Archive for the ‘Random signage’ Category

A Village monument to a 19th century blacksmith

June 17, 2013

HallananinitialsLots of vestiges from the years when horses powered New York still remain: stables, horse drinking fountains, and the handsome nine-story loft built in 1897 as a monument to work horses and one Greenwich Village man who shoed them.

The clues are on the facade. Below the fourth floor, fancy insignias bearing the initials “MH” appear.

Hallananhorseshoe

Who is MH? The letters stood for Michael Hallanan, a Galway-born blacksmith who came to the Village in the 1860s to open a horseshoe shop around the corner on Barrow Street.

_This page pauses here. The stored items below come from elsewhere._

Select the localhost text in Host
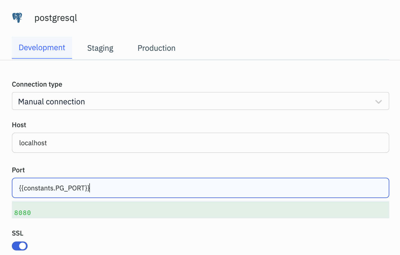The image size is (400, 255). tap(33, 143)
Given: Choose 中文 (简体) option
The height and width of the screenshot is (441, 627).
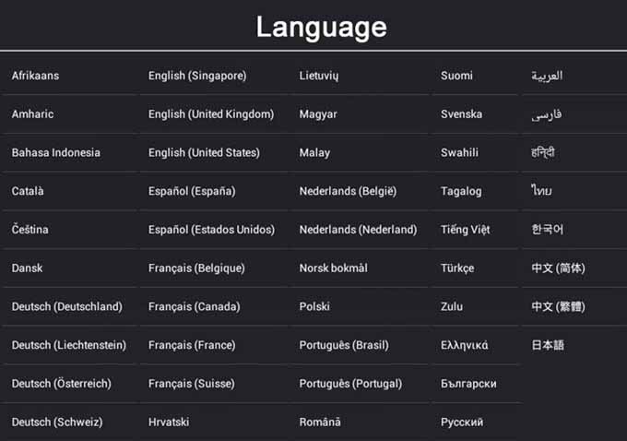Looking at the screenshot, I should (558, 268).
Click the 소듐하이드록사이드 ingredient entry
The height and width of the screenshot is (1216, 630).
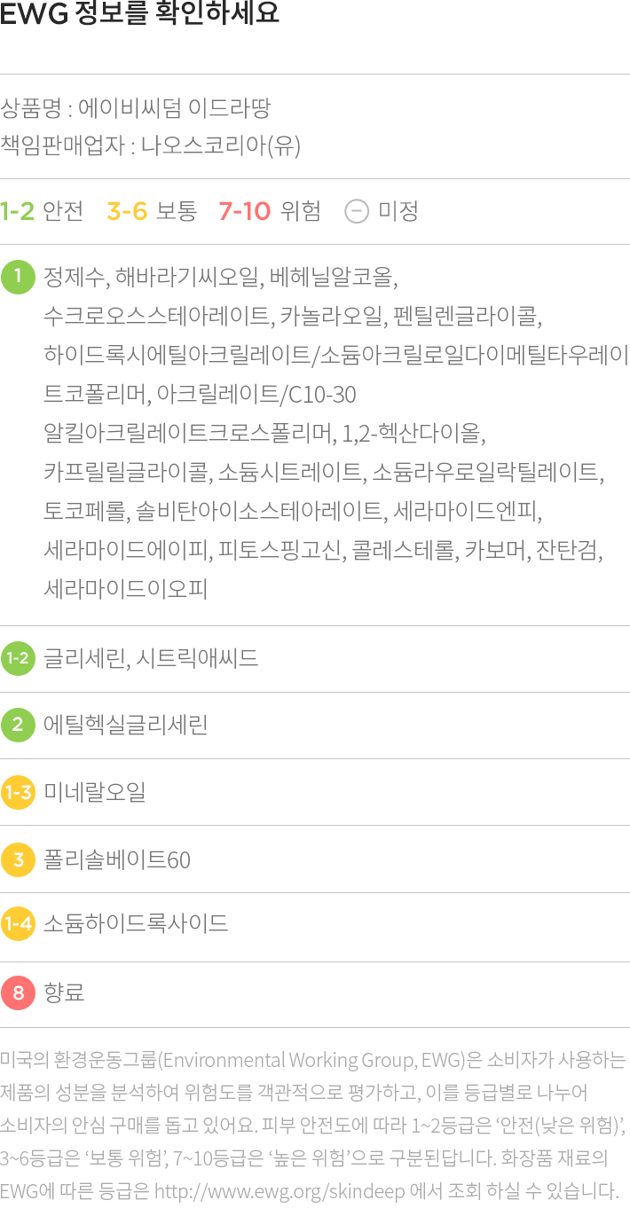click(x=136, y=924)
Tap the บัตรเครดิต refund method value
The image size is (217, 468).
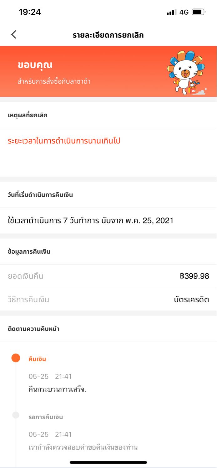(x=191, y=300)
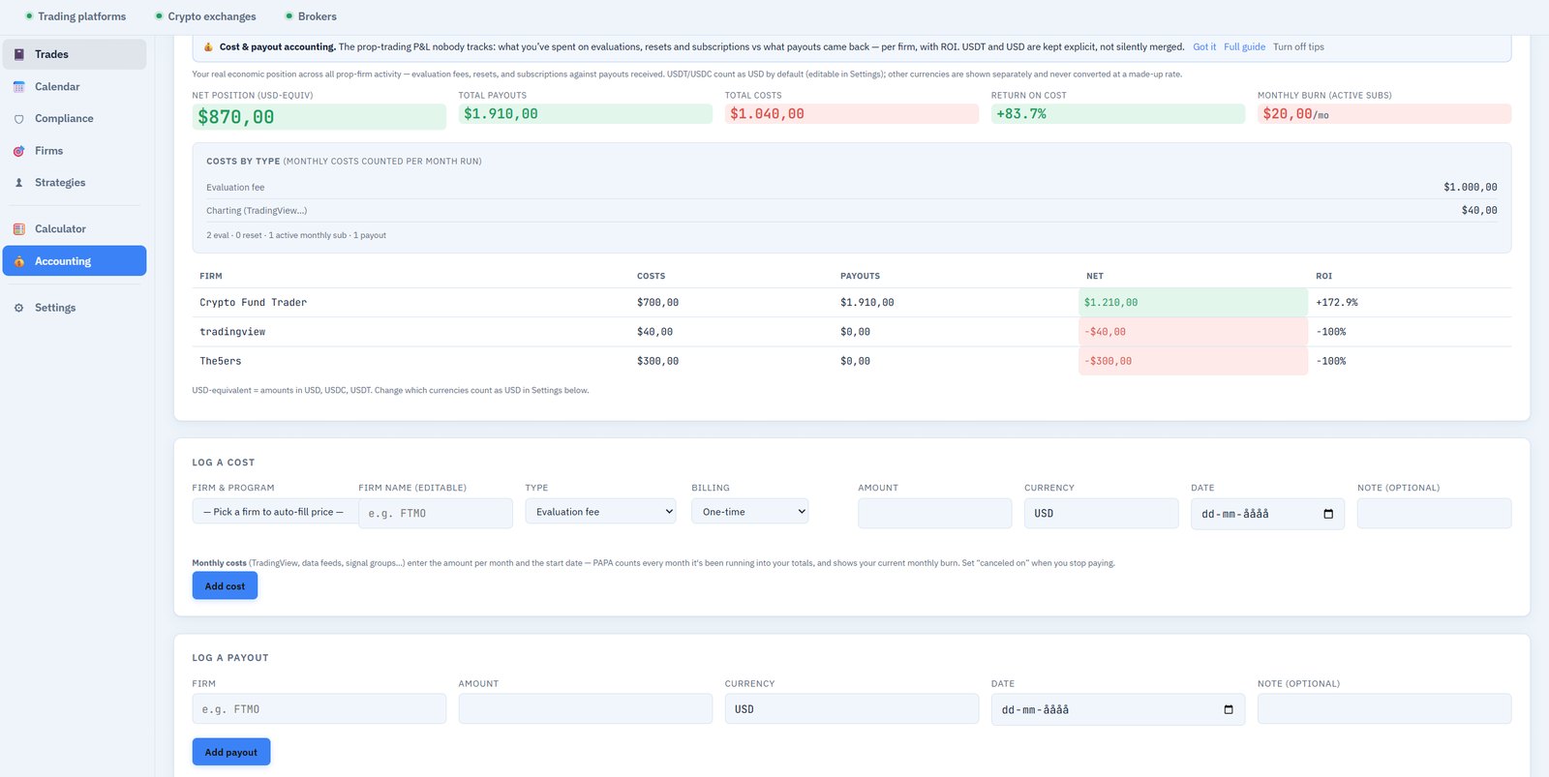The height and width of the screenshot is (777, 1549).
Task: Open the Settings gear icon
Action: click(x=18, y=308)
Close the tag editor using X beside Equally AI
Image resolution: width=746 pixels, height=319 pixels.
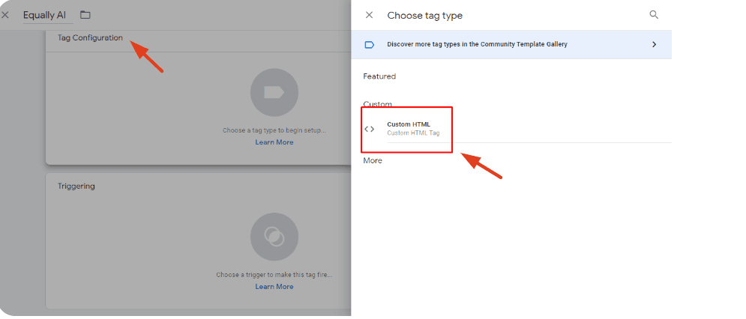(5, 15)
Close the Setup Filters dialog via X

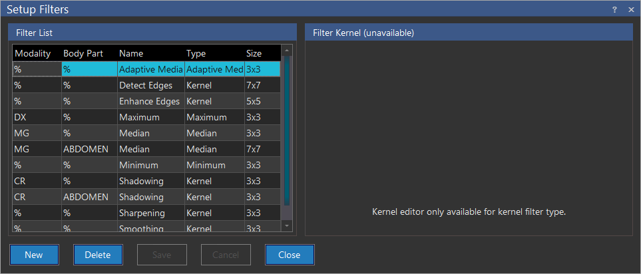pos(630,9)
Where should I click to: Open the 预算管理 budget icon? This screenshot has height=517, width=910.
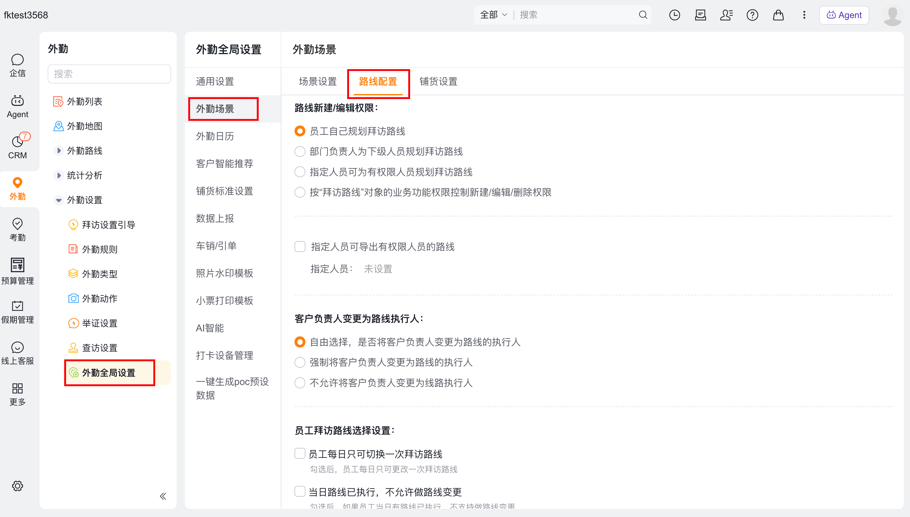(17, 271)
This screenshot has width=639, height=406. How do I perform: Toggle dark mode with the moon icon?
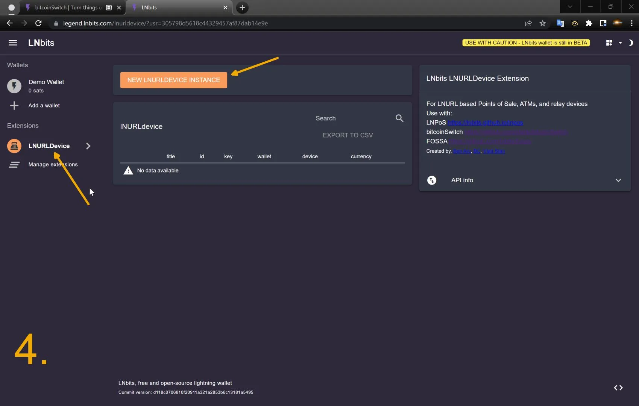point(631,43)
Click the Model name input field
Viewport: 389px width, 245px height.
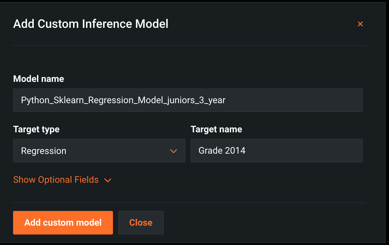click(x=188, y=100)
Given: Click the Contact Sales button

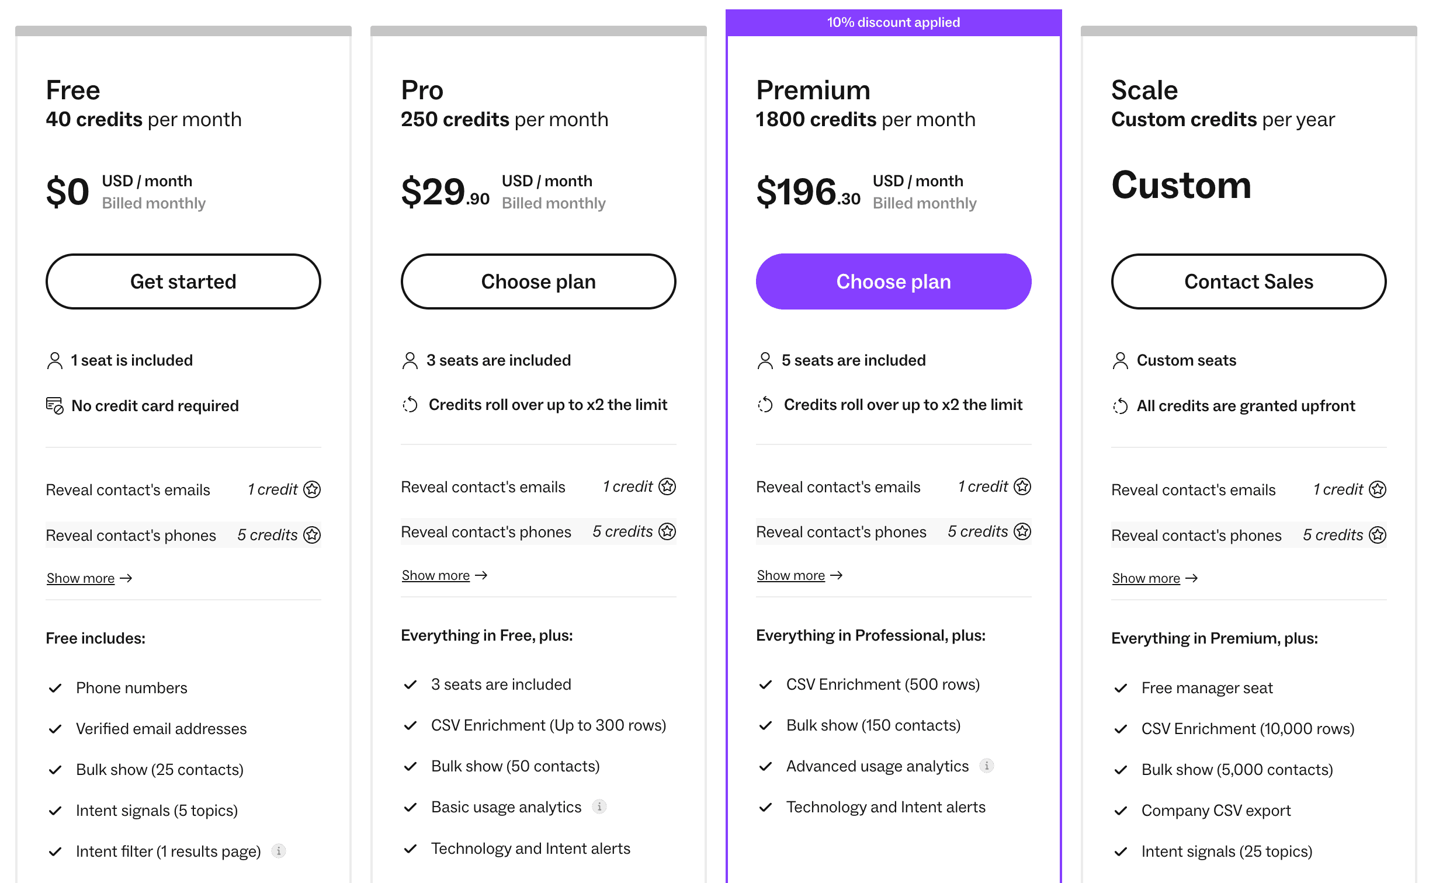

HallananbuildingNo ordinary blacksmith, Hallanan invented a rubber horseshoe pad that prevented horses from slipping on ice.

That earned him kudos from the newly formed Society for the Prevention of Cruelty to Animals as well as big profits, which he used to buy nearby real estate.

Nine Barrow Street was built by Hallanan—it’s hard to see, but the very top says “Hallanan Building” in green letters—and it “covers the plot where he had his original horseshoeing shop 60 years ago,” noted The New York Times in Hallanan’s 1926 obituary.

On the West 4th Street side, there’s an enormous bas relief of the horseshoe he invented, as well as its patent number.

A Turtle Bay lamp store sign reemerges again

June 13, 2013

For 35 years, Louis Mattia operated an antique lamp and chandelier shop at 980 Second Avenue in the east 50s.

Louismattasign

He closed his store in 1995, and this wonderful old sign (PL for Plaza!) would come in and out of view, as each subsequent store that replaced it went out of business.

Now that a frame shop here has recently gone under, the ghostly old-school sign stands once again. I wonder how long it lasts before it’s covered up.

Eclectic building entrances all over Manhattan

June 10, 2013

New York streets typically contain a mix of lots of different design styles. Doorways and entrances feel distinctive and unique.

Address520west22ndst1

I don’t know what 520 W. 22nd Street was before West Chelsea became an art and fashion destination—a factory? warehouse?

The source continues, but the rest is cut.